## STORED RECORDS
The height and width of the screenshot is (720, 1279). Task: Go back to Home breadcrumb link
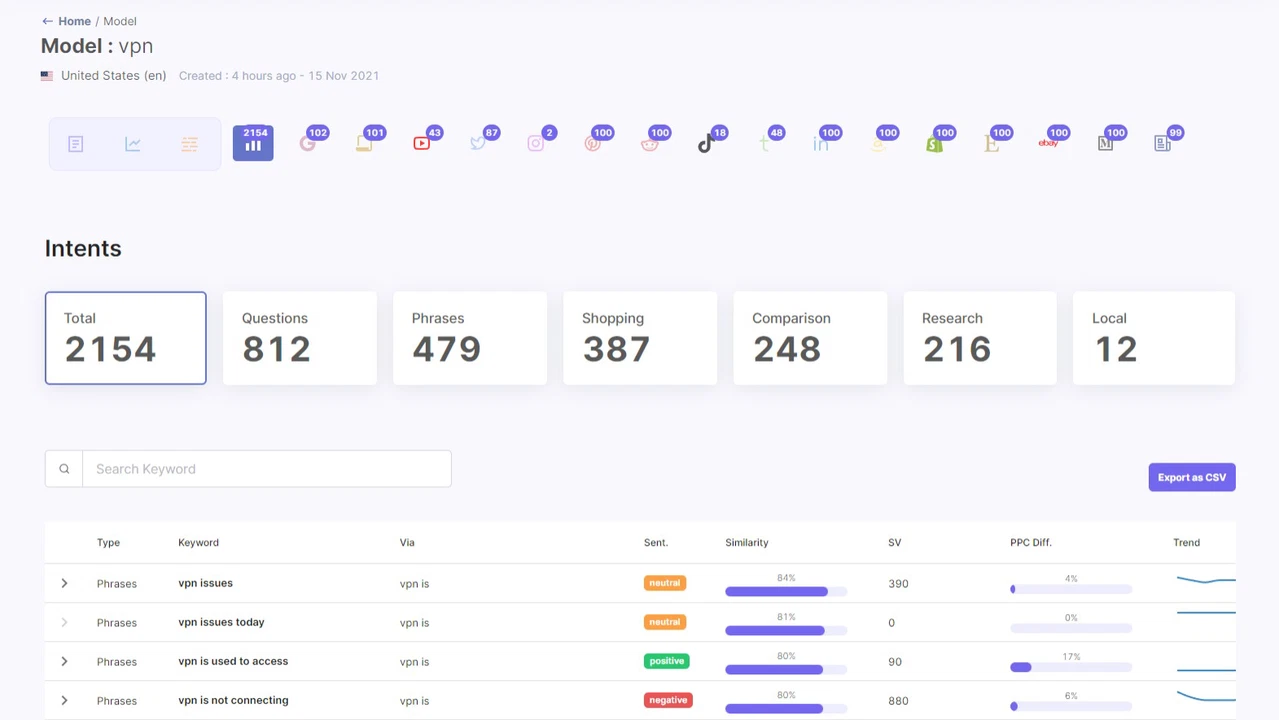74,21
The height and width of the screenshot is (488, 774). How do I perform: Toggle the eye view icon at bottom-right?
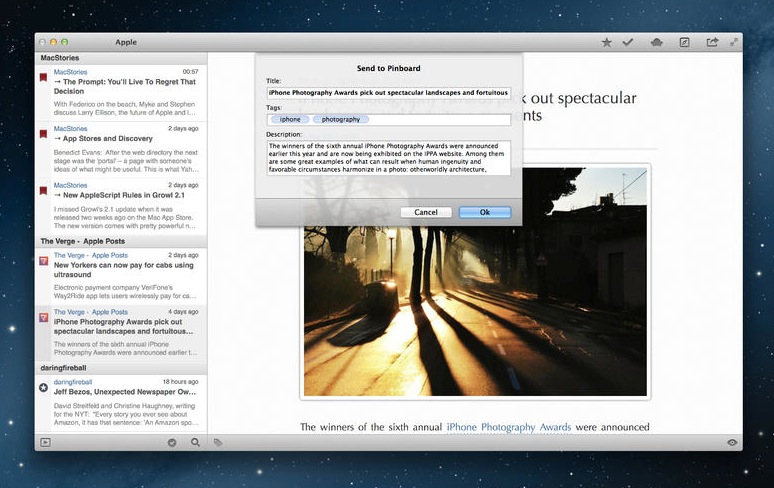point(732,442)
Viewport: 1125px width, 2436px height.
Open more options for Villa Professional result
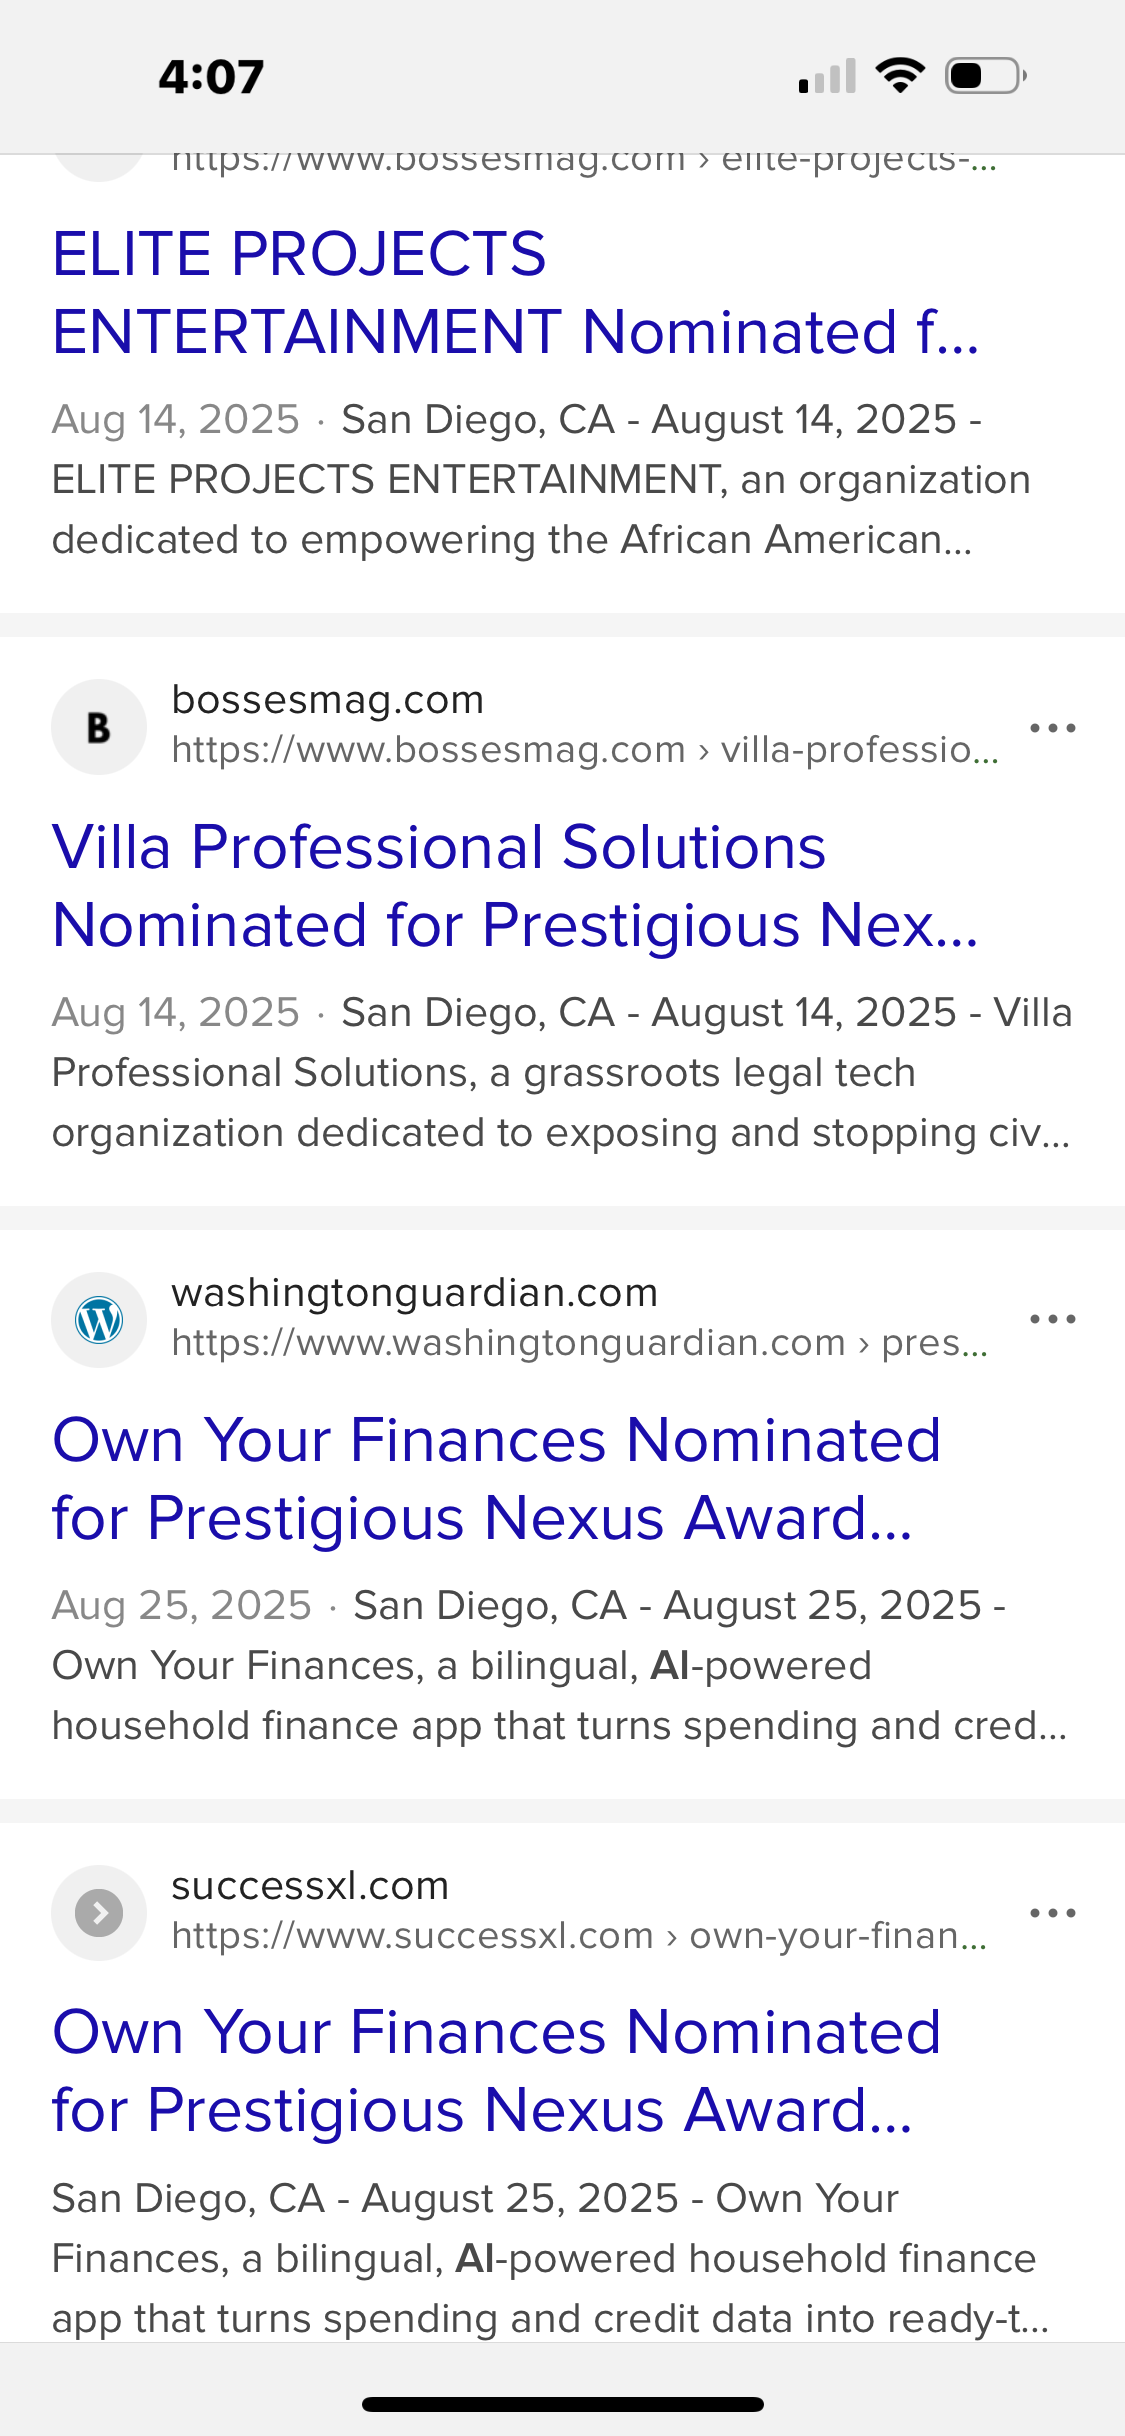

## AIM
Pull out every line of the material above that contains the string "width". Case counts.

## ANSWER
The height and width of the screenshot is (720, 1279). Task: Go back to Home breadcrumb link
The height and width of the screenshot is (488, 774). How do I perform: Toggle the eye view icon at bottom-right?
Viewport: 1125px width, 2436px height.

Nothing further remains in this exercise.